» Passage for review:

▽

CRYSTAL, Minn. (FOX 9) - The Archbishop of St. Paul and Minneapolis says he held a meeting with the priest who pushed COVID-19 conspiracy theories during a homily earlier this month.
In a letter posted to the Archdiocese's website, Archbishop Bernard Hebda says he spoke with Father Robert Altier of St. Raphael in Crystal, Minnesota about the homily Altier gave on September 6.
In the homily, Father Altier told his congregation that he believes COVID-19 was manufactured and spread on purpose with help from the government.
Over the course of 20 minutes, Father Altier also urged his parishioners to forgo a vaccine.
In his letter, the Archbishop says he too was concerned about the message sent by Father Altier. Though Archbishop Hebda says he and Father Altier disagree on the pandemic, Father Altier did acknowledge that his homily was inappropriate for mass.
"The General Instruction on the Roman Missal (n. 65) directs that the homily 'should be an explanation of some aspect of the readings from Sacred Scripture or of another text from the Ordinary or the Proper of the Mass of the day and should take into account both the mystery being celebrated and the particular needs of the listeners,'" wrote Hebda. "The use of a homily to present medical or scientific speculation does not serve that noble purpose and could be seen as an abuse of the cleric’s position of authority to address an issue unrelated to the liturgical celebration. In the context of the liturgy, no member of the assembly, even if the world’s greatest expert in this area, would have been in a position to contradict Fr. Altier or to offer alternative points of reference."

△

Dataset entries
▽

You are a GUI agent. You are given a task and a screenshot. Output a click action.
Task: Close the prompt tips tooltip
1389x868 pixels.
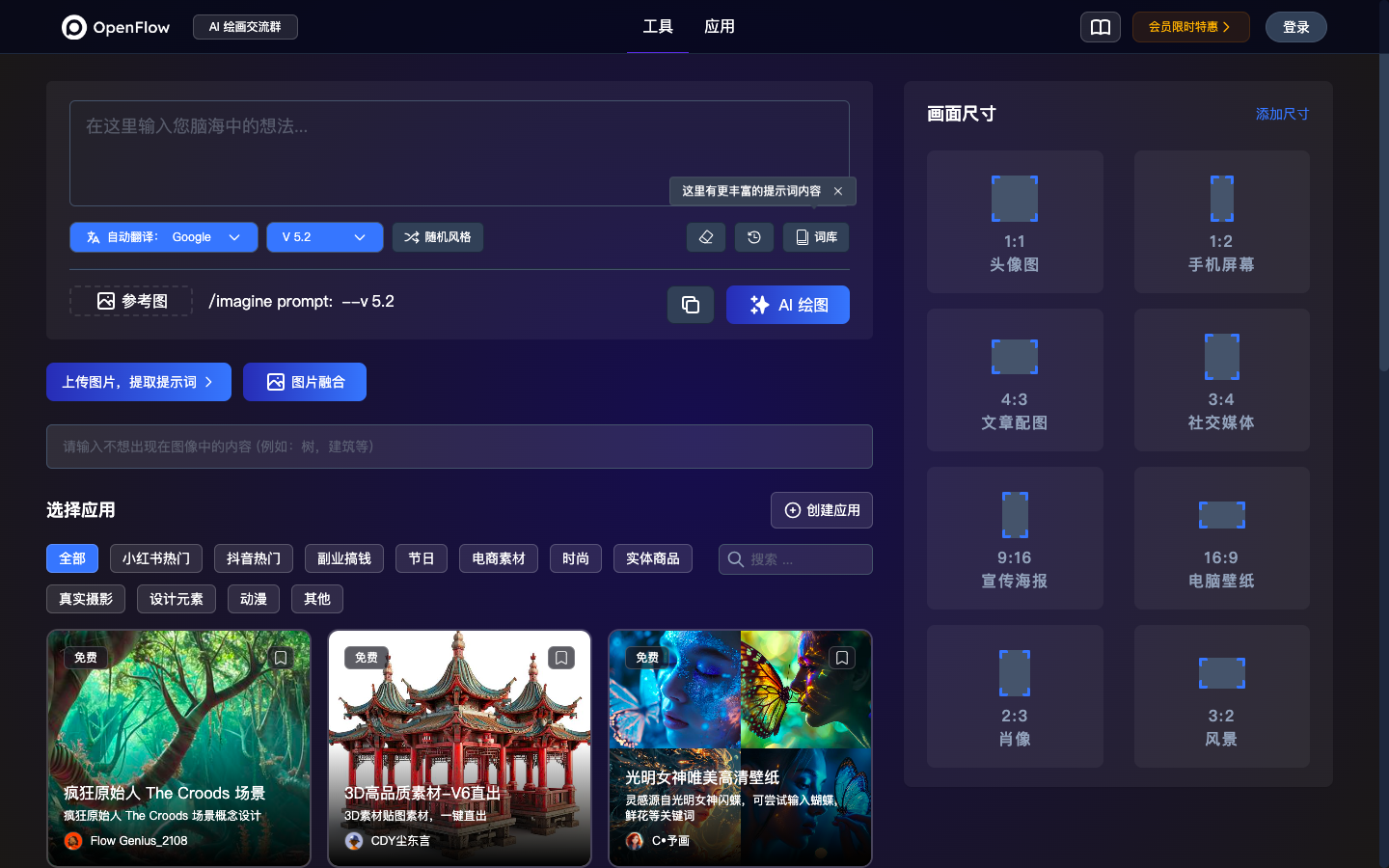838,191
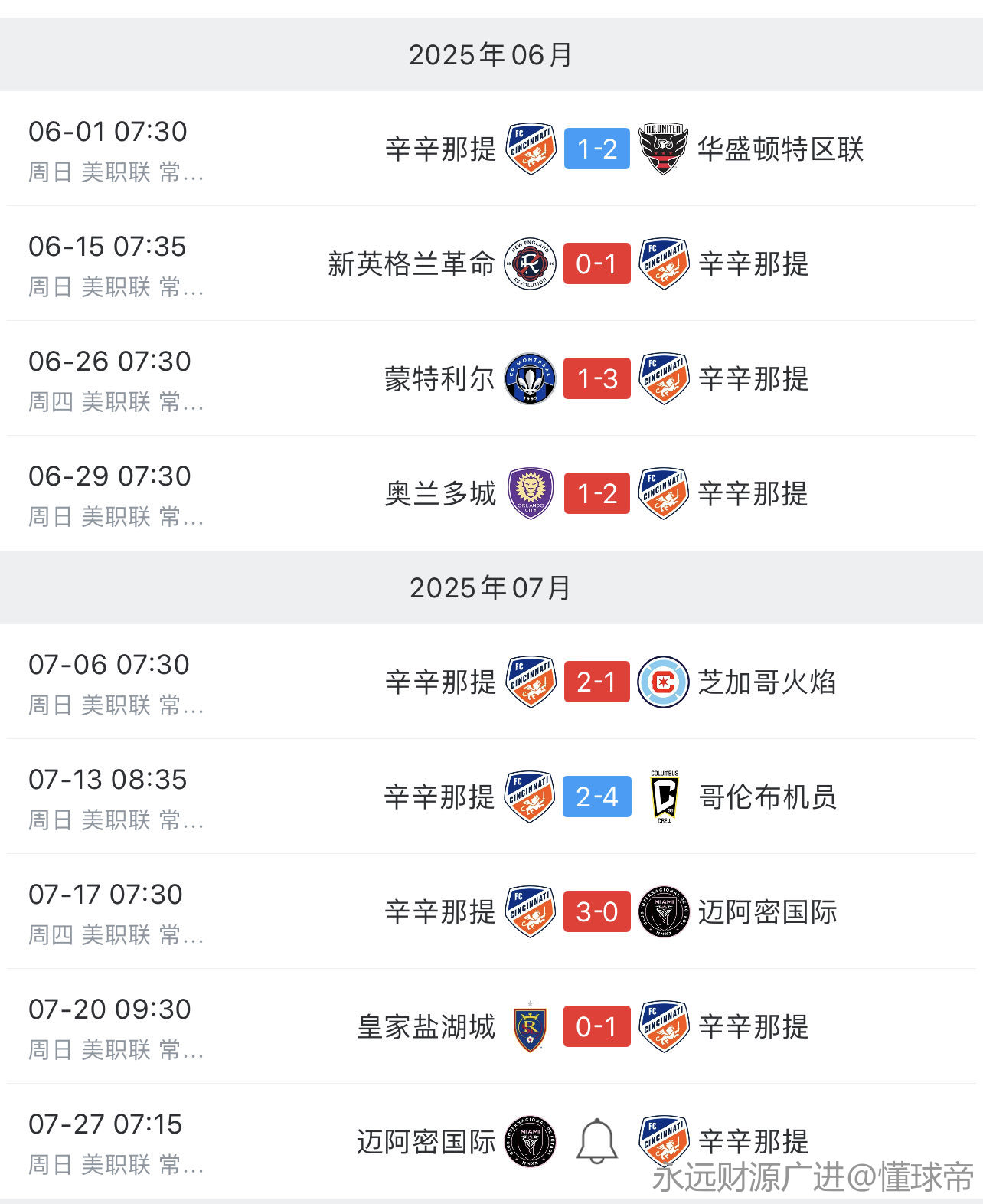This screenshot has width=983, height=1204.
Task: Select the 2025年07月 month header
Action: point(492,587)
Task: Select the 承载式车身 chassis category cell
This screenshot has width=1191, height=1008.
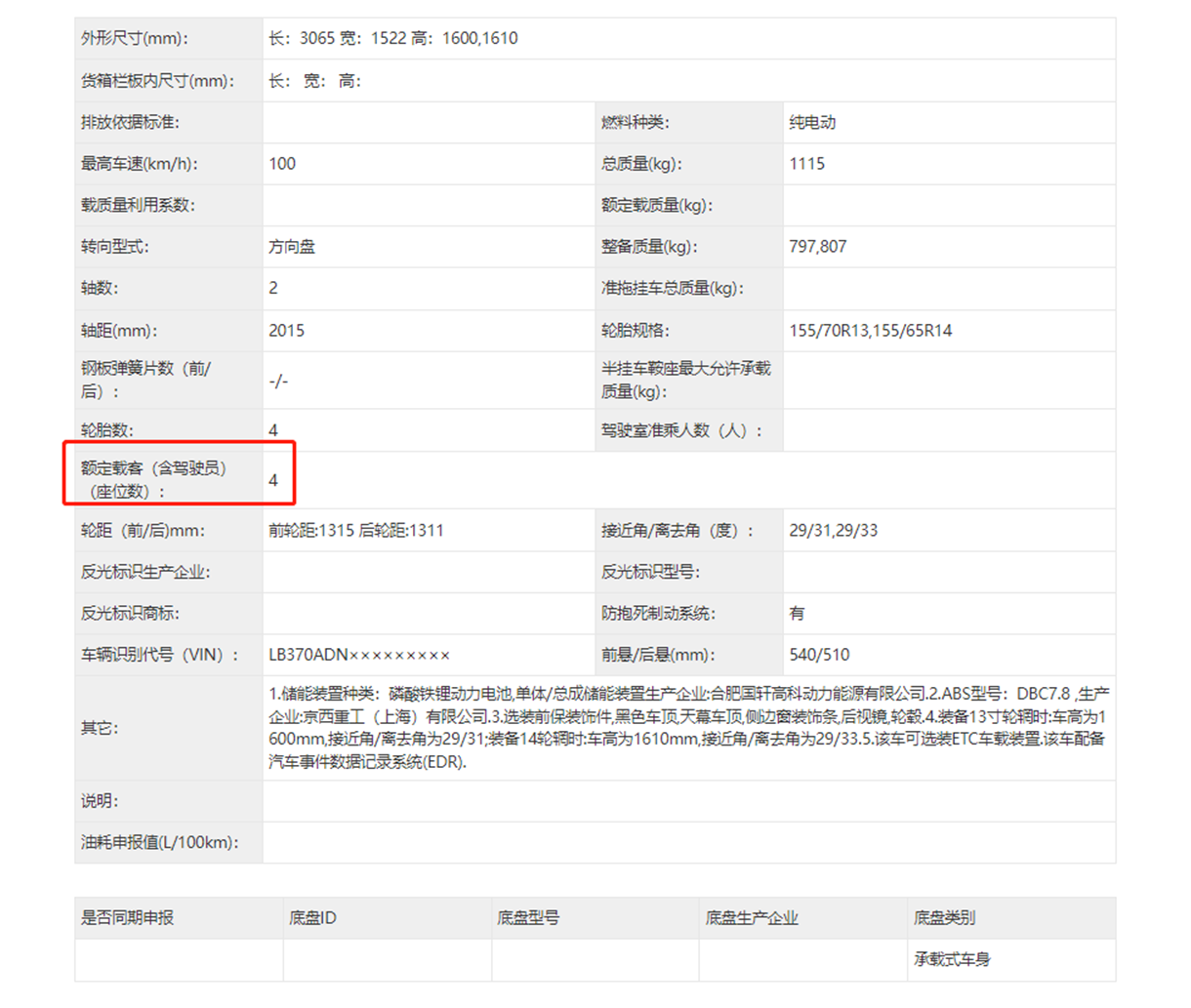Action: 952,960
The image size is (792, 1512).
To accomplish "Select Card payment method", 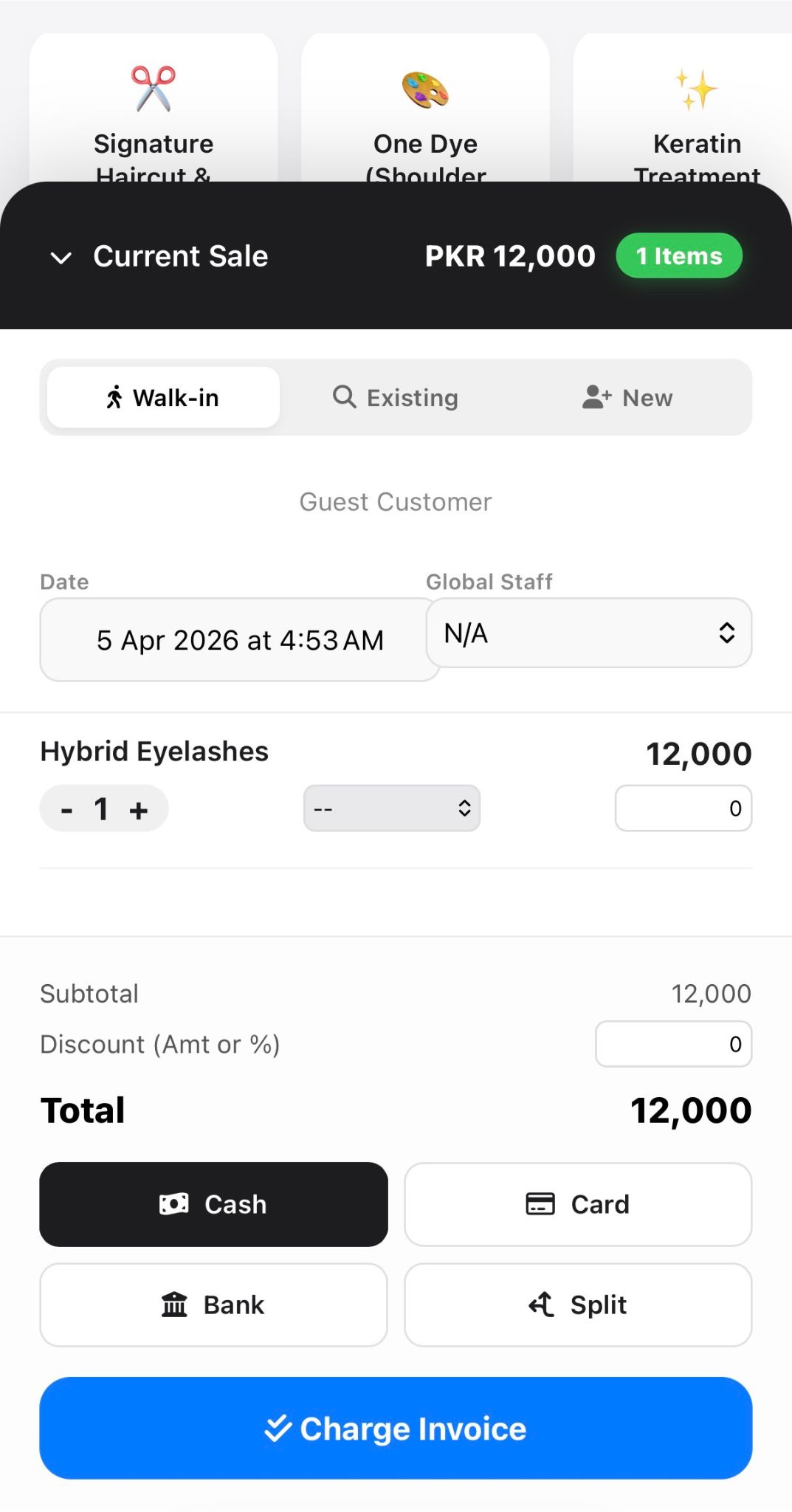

△

» Task 1: In the news report about Father Altier's homily, on what date did he give the homily?
» Task 2: Translate this sentence from the news report about Father Altier's homily into Spanish: "Over the course of 20 minutes, Father Altier also urged his parishioners to forgo a vaccine."
» Task 3: Write out the part of the news report about Father Altier's homily between "In a letter" and "from the government.", inclusive.

» Answer space 1: September 6

» Answer space 2: En el transcurso de 20 minutos, el padre Altier también instó a sus feligreses a prescindir de una vacuna.

» Answer space 3:
In a letter posted to the Archdiocese's website, Archbishop Bernard Hebda says he spoke with Father Robert Altier of St. Raphael in Crystal, Minnesota about the homily Altier gave on September 6.
In the homily, Father Altier told his congregation that he believes COVID-19 was manufactured and spread on purpose with help from the government.